Item-finding rows:

* * *

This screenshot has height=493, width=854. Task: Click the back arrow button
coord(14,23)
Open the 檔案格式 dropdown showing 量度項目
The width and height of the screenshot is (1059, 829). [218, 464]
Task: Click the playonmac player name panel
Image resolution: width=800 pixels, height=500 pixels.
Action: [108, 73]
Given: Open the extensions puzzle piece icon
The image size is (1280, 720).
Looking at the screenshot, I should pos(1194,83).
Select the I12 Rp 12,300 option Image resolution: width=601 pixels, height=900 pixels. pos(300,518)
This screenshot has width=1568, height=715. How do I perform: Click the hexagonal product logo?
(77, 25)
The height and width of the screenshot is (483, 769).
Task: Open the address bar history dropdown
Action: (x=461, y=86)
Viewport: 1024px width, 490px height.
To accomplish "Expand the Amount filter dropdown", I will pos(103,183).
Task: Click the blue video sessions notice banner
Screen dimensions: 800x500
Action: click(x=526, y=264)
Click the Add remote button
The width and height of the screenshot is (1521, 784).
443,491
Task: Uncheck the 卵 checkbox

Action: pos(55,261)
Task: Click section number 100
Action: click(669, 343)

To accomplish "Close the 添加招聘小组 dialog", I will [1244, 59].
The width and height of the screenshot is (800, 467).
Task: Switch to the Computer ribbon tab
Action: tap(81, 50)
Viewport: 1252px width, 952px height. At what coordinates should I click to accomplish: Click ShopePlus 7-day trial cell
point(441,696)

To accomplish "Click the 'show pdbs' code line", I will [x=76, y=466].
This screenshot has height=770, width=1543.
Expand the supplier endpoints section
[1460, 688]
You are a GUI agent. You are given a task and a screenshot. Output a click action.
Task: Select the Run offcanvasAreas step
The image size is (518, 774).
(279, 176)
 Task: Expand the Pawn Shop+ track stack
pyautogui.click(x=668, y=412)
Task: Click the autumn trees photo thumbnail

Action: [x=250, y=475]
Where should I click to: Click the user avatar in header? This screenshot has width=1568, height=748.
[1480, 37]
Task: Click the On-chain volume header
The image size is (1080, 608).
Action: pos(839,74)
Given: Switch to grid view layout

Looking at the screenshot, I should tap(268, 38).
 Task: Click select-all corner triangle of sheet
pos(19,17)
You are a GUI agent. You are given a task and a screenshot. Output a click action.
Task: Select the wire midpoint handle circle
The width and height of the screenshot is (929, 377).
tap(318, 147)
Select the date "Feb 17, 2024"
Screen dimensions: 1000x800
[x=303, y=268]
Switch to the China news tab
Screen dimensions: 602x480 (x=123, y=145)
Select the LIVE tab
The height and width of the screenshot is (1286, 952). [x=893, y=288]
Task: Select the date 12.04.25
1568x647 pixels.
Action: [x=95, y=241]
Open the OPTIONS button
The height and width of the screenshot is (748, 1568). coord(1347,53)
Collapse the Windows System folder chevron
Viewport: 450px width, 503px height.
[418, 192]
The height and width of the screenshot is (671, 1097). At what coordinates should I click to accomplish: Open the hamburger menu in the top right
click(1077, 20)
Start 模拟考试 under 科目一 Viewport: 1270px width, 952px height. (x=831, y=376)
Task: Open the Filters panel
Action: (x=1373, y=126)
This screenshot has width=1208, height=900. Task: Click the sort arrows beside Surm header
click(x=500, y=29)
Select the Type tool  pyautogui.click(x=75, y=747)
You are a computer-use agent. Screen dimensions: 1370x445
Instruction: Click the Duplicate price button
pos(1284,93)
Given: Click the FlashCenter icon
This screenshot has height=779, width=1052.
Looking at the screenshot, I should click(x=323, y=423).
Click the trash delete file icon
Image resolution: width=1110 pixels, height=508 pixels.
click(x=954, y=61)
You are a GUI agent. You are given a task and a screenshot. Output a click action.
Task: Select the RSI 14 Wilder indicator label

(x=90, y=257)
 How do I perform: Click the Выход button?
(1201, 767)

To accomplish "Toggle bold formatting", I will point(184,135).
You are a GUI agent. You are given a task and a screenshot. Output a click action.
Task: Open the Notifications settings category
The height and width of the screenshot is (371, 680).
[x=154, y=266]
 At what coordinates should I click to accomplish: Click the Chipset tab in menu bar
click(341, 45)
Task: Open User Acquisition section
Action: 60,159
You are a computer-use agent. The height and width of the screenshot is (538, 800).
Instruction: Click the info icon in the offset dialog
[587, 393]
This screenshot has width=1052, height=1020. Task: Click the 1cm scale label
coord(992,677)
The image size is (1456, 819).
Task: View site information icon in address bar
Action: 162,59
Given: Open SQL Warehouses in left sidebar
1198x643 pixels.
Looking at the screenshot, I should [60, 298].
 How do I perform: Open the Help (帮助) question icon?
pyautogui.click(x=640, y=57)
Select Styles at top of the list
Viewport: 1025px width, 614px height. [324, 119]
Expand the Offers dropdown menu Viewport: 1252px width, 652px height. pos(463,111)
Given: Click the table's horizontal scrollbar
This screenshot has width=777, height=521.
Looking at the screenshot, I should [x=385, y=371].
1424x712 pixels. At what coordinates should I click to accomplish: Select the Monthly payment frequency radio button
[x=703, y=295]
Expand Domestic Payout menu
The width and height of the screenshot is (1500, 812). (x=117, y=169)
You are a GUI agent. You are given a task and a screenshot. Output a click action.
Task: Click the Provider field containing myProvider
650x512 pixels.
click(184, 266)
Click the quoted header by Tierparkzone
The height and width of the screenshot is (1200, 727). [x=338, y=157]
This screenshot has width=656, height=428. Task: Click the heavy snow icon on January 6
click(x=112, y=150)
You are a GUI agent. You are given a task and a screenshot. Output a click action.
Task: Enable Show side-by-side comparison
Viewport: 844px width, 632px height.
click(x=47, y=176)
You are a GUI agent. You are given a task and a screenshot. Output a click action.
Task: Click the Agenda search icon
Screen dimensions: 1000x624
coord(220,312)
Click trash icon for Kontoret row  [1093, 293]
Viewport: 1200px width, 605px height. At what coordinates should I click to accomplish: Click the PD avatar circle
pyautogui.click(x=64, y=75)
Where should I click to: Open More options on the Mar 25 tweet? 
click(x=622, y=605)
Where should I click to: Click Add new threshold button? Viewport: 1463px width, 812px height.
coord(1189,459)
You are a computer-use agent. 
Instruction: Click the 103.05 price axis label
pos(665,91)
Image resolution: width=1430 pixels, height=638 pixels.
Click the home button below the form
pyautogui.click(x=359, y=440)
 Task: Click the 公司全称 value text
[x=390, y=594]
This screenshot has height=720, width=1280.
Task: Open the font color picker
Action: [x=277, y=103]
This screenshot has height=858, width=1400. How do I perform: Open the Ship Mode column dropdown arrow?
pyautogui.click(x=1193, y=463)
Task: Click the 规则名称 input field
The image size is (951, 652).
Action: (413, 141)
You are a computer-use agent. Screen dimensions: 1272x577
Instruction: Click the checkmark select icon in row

* * *

WHAT IS REQUIRED
Copy out the lines starting at the beginning of the rows above and ending at the line that contains "Action: [108, 73]", including both ends.

SOLUTION TO THE PROBLEM
This screenshot has height=493, width=854. Task: Click the back arrow button
coord(14,23)
Open the 檔案格式 dropdown showing 量度項目
The width and height of the screenshot is (1059, 829). [218, 464]
Task: Click the playonmac player name panel
Image resolution: width=800 pixels, height=500 pixels.
Action: [108, 73]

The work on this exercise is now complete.